┌─ Text shown

I'll make each screw too long, cut the end into a tap (I file slots in the end), use the tap to make a perfect mating hole, cut the tap off (with its stressed and ruined threads), finish and polish the end, leaving the short screw with perfect, unused high threads.  And it is perfectly mated to the hole.

All with no measurements!


----------



## savarin (Aug 4, 2015)

Would this custom thread making by eye have been the usual way years ago?
The reason I ask I've had to make a bolt for an old clock fixing for a friend and the closest I could measure the thread came out at 3/16" dia, .75mm pitch and around a 50 degree profile.
I cant use the nut for a trial fit as the clock is 4 hours away.
I've made it but wont find out if it fits till the weekend when he takes it away for a try.


----------



## Eddyde (Feb 23, 2016)

Someone started a thread a few of weeks back asking "what is a seat of the pants machinist" I think this is the answer:


ProfessorGuy said:


> I'll make each screw too long, cut the end into a tap (I file slots in the end), use the tap to make a perfect mating hole, cut the tap off (with its stressed and ruined threads), finish and polish the end, leaving the short screw with perfect, unused high threads.  And it is perfectly mated to the hole.
> All with no measurements!



Amazing!


----------

└─

→ **Exercise directions**: Copy the forum excerpt on thread making above word for word, from "## savarin (Aug" to "(Feb 23, 2016)".

┌─ Excerpted data

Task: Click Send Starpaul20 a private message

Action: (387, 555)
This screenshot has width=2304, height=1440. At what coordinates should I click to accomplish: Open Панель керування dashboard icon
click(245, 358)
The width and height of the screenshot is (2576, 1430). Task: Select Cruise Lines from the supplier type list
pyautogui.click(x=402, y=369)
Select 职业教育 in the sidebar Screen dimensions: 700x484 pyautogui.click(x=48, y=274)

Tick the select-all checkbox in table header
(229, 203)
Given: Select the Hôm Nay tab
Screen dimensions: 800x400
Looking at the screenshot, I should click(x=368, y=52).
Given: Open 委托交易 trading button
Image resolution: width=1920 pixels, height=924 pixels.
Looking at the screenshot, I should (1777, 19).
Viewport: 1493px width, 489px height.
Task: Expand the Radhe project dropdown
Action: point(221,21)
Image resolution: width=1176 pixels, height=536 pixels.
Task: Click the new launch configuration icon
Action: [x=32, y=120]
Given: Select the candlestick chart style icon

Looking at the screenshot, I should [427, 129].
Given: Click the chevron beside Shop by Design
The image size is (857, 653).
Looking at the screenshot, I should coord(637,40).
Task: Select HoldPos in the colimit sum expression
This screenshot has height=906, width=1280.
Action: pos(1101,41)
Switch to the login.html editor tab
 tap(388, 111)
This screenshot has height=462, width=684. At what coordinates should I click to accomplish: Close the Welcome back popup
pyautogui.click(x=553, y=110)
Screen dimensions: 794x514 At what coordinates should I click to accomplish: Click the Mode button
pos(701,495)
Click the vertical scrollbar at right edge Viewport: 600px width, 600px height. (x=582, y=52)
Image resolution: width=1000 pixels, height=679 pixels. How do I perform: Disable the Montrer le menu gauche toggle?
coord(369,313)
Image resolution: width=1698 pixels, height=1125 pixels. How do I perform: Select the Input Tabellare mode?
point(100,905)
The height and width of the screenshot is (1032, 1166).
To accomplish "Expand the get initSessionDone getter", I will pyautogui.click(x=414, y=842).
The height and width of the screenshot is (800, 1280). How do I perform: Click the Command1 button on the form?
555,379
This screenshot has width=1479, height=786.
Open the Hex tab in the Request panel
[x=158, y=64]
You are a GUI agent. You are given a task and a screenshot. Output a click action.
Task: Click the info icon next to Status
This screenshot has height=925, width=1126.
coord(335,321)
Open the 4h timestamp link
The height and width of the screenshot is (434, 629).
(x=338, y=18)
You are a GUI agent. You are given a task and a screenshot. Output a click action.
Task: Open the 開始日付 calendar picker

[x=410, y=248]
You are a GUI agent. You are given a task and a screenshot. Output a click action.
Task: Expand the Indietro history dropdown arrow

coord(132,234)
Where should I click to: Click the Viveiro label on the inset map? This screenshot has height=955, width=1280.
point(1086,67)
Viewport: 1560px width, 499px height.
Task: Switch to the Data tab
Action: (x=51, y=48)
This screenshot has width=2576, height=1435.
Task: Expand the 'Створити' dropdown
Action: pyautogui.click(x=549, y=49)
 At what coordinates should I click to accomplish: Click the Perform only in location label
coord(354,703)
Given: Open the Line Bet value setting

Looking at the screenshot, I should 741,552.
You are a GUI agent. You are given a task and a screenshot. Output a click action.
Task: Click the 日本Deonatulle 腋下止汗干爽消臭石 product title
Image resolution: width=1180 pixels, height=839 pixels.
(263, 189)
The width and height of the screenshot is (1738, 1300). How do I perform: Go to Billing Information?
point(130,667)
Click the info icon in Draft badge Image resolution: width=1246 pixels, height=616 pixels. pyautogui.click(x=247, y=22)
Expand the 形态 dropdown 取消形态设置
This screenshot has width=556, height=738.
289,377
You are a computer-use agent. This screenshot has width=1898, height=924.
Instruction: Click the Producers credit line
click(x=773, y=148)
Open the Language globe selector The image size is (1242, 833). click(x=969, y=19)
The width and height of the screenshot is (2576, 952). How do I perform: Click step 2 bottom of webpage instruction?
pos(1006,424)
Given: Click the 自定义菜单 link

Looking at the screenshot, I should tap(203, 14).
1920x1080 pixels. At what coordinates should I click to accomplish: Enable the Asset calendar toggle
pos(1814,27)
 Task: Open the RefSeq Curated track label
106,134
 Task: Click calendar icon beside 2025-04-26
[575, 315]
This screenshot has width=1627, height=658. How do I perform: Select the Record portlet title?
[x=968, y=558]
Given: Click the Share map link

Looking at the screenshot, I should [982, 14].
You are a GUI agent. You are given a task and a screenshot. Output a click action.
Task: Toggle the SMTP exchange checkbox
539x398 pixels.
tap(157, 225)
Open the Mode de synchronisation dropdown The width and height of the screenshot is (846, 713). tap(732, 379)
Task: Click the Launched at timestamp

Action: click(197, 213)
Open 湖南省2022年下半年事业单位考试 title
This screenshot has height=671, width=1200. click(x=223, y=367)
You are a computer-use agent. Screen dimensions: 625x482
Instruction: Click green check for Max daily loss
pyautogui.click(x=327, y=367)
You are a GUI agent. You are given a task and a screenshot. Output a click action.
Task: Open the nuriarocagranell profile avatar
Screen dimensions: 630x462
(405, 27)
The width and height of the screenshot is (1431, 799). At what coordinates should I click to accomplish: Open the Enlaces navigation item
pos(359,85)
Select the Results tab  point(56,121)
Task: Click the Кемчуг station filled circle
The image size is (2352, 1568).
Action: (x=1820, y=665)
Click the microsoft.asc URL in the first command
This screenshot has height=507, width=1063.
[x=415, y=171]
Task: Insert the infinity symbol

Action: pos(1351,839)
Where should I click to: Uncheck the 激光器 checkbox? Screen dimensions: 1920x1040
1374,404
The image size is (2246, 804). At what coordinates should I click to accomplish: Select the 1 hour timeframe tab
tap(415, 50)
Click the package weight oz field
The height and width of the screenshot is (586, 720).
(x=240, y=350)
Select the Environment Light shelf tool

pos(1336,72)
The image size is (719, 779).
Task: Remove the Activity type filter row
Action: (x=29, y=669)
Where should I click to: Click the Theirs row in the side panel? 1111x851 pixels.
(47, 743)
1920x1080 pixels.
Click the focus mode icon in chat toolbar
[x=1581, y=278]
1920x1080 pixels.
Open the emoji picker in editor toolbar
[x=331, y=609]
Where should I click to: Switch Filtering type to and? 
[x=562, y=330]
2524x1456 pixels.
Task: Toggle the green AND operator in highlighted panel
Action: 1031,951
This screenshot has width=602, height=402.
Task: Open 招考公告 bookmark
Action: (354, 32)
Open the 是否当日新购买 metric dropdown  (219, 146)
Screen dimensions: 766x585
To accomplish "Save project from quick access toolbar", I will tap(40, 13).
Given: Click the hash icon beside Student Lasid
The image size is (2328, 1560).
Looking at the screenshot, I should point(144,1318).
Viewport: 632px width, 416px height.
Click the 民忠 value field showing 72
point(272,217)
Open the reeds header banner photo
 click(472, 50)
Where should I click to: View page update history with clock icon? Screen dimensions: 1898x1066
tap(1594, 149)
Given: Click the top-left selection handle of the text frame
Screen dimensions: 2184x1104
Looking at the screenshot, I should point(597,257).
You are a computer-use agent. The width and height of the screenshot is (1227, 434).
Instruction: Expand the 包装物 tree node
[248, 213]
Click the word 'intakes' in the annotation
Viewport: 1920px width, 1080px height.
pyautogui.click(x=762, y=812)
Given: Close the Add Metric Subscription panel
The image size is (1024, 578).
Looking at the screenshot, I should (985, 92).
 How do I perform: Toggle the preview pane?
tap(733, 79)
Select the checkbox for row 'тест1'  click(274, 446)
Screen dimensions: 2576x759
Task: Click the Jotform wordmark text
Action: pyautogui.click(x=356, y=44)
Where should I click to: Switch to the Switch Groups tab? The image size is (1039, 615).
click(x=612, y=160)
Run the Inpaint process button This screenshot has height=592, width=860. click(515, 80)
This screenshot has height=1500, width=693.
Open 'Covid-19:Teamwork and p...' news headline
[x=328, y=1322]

└─

→ **Exercise answer**:
## savarin (Aug 4, 2015)

Would this custom thread making by eye have been the usual way years ago?
The reason I ask I've had to make a bolt for an old clock fixing for a friend and the closest I could measure the thread came out at 3/16" dia, .75mm pitch and around a 50 degree profile.
I cant use the nut for a trial fit as the clock is 4 hours away.
I've made it but wont find out if it fits till the weekend when he takes it away for a try.


----------



## Eddyde (Feb 23, 2016)